Muitos se perguntam como Lao Tsé pode viver tanto, ou como atua com discrição tão decisiva em quase todos os campos do saber humano, por toda a Terra. E, embora sejam questões óbvias, passam ao largo do que realmente importa. Seria algo como desvendar a origem do hambúrguer nos tártaros, que conservavam as carnes urinando sobre elas e utilizando-a como confortáveis selas de seus traseiros nus por milhares de quilômetros; ou do protetor solar na pasta de manteiga de leite de égua com a qual os mongóis besuntavam a pele do nascimento até a morte. Meras curiosidades históricas para as quais grande parte da sensível civilização atual não está preparada. Assim, o que importa é que Lao está entre nós, indubitavelmente, tentando reverter os danos da "incerteza metódica" que reduziu a mente humana a um Windows 3.1 e seus pensamentos a uma planilha travada do excel.

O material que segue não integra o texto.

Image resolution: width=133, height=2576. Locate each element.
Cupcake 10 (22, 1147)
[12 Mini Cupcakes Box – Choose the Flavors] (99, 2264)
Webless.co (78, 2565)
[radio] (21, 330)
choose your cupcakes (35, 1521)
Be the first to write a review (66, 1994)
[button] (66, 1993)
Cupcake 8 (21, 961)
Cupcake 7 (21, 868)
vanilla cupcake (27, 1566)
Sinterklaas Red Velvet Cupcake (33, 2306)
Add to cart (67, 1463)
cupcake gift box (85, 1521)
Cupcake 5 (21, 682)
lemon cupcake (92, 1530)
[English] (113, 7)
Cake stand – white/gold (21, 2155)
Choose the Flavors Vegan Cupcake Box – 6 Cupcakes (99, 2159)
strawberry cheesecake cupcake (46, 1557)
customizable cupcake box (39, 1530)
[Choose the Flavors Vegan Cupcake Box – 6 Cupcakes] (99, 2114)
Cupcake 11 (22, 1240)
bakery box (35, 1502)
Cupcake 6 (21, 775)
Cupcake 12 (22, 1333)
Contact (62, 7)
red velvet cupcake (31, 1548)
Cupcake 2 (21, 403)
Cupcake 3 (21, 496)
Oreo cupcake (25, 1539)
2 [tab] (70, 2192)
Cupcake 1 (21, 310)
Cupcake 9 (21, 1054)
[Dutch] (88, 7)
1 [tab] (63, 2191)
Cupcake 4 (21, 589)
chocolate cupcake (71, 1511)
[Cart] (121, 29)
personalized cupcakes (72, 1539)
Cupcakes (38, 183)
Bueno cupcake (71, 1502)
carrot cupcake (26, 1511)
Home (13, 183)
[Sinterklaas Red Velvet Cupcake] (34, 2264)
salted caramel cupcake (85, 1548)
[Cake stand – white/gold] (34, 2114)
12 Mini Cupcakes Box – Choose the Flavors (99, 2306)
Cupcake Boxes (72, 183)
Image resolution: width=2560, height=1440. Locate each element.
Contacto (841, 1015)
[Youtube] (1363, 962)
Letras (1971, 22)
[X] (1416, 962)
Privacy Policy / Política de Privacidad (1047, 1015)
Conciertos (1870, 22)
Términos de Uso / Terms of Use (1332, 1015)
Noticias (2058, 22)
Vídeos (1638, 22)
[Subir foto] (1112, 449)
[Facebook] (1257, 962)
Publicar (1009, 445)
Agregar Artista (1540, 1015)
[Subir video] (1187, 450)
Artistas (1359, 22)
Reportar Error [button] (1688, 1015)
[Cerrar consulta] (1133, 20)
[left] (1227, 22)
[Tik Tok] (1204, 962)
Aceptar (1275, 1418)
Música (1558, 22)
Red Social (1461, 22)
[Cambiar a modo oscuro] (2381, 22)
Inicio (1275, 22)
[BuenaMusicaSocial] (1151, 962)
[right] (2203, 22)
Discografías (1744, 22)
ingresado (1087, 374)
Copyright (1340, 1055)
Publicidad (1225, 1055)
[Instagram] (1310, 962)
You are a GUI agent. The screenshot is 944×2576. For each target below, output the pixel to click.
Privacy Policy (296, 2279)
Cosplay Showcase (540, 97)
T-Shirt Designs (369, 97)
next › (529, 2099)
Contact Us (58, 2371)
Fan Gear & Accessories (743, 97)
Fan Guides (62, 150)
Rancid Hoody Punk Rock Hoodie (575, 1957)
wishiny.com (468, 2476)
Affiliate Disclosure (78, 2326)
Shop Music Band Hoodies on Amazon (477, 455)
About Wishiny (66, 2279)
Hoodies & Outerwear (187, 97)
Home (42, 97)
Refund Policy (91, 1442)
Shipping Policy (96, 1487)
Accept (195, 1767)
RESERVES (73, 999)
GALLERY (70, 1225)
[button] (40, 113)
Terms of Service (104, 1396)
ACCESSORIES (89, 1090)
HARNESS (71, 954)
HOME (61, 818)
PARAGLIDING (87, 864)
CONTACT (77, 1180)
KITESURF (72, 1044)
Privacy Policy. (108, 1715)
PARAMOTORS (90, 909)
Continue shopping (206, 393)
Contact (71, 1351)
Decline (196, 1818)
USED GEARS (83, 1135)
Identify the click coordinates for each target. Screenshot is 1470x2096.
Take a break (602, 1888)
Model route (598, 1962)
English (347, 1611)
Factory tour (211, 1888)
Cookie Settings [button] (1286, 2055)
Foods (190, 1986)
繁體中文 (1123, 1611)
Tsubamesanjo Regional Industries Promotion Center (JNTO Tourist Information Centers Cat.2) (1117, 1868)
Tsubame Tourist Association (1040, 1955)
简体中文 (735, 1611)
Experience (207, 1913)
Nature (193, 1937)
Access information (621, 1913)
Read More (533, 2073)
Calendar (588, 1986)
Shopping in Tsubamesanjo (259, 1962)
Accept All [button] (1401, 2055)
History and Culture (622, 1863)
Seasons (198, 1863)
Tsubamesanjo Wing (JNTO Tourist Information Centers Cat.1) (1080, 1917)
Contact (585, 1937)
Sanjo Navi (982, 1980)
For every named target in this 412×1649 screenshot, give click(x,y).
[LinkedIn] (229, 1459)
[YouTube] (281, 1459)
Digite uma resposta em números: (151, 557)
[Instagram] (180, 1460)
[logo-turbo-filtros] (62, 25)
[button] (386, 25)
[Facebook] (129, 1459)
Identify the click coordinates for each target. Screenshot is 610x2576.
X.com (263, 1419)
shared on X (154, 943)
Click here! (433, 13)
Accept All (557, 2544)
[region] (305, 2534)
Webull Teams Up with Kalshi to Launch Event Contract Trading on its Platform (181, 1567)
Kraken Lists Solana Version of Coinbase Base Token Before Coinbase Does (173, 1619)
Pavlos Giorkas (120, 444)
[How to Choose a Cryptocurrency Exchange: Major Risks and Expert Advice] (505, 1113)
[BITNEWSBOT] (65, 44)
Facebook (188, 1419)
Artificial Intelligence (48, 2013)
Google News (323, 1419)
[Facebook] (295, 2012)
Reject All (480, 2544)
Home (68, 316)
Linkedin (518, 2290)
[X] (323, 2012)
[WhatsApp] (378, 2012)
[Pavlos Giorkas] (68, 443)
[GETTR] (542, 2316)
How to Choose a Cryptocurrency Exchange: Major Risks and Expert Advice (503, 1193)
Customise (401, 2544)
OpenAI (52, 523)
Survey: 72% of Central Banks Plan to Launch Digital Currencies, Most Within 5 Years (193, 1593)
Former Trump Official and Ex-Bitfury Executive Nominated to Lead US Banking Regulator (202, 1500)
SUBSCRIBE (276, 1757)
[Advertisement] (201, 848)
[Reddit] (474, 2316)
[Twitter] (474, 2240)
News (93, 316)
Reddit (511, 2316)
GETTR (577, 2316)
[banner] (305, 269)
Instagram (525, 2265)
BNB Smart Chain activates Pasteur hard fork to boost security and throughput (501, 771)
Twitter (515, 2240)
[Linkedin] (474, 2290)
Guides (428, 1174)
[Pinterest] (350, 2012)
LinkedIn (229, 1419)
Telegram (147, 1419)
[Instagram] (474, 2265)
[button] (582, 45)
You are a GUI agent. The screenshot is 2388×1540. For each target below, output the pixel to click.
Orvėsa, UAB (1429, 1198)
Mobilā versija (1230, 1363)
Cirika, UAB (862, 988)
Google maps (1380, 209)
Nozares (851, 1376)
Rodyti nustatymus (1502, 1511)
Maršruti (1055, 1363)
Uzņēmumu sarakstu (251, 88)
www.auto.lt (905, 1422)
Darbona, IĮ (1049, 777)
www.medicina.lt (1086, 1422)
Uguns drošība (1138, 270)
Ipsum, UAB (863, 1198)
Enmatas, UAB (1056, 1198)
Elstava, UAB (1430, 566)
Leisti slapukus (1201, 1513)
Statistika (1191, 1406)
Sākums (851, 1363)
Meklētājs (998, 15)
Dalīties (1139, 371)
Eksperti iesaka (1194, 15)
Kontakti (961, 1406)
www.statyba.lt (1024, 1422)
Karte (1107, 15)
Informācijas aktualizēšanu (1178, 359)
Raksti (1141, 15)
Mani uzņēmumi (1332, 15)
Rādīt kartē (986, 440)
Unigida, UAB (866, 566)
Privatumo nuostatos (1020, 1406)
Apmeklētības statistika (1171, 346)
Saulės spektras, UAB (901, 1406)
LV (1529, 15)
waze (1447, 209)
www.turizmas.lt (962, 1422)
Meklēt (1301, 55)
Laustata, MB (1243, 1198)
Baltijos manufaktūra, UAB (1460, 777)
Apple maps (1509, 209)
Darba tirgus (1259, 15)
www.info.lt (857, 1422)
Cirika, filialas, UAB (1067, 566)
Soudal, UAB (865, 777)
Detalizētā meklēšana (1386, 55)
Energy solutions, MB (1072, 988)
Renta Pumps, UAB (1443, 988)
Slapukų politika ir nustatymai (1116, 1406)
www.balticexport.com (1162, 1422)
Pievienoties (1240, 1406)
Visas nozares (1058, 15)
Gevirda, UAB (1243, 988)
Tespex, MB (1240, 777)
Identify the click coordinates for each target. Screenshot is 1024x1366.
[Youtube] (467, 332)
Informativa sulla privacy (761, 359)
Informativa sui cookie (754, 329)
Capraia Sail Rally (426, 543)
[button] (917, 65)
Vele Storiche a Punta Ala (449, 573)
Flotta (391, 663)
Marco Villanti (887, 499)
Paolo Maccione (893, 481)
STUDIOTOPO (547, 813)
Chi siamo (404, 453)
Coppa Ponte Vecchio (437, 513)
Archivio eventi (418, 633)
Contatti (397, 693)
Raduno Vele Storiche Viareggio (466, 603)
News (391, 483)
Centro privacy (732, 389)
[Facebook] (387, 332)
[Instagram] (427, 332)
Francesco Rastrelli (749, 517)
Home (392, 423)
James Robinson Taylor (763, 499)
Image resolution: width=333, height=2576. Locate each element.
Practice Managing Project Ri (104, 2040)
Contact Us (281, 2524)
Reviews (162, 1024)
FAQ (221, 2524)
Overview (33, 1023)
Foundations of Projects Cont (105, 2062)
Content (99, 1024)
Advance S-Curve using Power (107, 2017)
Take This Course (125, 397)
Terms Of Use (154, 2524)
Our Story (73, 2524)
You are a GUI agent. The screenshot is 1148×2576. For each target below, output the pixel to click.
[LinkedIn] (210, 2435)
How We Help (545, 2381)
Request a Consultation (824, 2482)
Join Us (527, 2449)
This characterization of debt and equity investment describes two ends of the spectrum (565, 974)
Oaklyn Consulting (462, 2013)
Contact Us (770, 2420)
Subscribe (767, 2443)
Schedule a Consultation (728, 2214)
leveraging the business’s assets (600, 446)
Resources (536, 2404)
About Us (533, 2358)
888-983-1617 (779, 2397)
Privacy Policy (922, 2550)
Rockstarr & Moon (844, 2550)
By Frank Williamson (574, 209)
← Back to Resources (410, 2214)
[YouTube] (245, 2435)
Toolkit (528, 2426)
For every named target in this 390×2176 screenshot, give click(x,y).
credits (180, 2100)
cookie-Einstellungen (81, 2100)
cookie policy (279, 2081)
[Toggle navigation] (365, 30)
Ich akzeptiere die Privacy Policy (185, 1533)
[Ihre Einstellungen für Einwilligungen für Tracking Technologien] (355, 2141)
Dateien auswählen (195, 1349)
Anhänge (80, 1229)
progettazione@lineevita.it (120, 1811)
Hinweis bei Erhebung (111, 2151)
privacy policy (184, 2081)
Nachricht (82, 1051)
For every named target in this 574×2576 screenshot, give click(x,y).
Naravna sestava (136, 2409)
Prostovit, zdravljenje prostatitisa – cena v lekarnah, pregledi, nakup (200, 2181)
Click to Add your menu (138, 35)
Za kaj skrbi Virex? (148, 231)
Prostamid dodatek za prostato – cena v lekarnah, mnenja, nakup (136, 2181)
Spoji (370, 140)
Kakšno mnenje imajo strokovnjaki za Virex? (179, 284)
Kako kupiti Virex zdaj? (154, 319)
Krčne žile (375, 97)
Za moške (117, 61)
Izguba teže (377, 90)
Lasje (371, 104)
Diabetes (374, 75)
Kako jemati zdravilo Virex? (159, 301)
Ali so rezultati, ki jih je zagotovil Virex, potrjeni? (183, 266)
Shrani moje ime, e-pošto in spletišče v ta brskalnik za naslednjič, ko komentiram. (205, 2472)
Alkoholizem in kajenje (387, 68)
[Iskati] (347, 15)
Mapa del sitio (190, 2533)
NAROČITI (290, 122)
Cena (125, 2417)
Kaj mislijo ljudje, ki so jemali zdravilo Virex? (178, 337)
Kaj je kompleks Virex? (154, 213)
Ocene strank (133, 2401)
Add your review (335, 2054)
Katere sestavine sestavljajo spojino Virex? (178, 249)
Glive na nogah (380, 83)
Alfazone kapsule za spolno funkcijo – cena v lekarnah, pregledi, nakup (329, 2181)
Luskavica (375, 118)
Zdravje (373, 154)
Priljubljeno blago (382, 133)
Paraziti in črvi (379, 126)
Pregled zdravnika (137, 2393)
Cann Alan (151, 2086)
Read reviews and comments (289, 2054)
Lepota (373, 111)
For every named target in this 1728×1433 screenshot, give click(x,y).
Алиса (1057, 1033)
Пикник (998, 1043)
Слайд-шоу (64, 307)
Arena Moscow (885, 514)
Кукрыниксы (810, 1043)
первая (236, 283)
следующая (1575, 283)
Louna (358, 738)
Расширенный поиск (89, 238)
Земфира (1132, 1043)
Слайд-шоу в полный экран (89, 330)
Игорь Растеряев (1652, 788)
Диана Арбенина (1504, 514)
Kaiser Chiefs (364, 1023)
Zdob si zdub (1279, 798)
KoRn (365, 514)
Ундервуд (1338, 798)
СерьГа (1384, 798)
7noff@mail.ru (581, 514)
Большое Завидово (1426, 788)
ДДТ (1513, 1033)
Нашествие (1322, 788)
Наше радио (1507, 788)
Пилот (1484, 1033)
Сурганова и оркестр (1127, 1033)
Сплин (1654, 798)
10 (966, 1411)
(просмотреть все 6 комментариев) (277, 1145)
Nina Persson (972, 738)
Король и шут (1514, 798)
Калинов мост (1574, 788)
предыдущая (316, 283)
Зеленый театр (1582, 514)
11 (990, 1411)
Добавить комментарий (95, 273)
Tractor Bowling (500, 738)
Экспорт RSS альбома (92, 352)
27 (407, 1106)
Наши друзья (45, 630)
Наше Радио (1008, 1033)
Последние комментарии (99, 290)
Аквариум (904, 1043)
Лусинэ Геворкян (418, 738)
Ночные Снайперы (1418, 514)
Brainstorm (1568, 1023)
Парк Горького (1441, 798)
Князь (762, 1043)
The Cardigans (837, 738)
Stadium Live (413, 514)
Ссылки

Superado isso, há relatos fidedignos de um monólogo ríspido entre Lao Tsé e Marx, bem ao modo destas duas personalidades fortes. Em meio à uma crise de hemorróidas, durante a juventude, Marx viu-se impossibilitado de concluir seus estudos econômico-filosóficos, e, para relaxar, passava os dias sentado em uma bacia de água morna lendo o Dao De Jing. Sua extraordinária concentração e a repetição insistente das estrofes foi capaz de invocar a presença do velho mestre. Uma luz nebulosa invadiu o ambiente. Lao Tsé avançou dela como uma águia e silenciosamente lançou à bacia um pó branco e algumas folhas secas, largando o pequeno alforje curativo sobre o chão. Marx sentiu um borbulhar espumoso adentrar suas partes sensíveis: o alívio veio imediato e permanente como um urro visceral do Manifesto Comunista.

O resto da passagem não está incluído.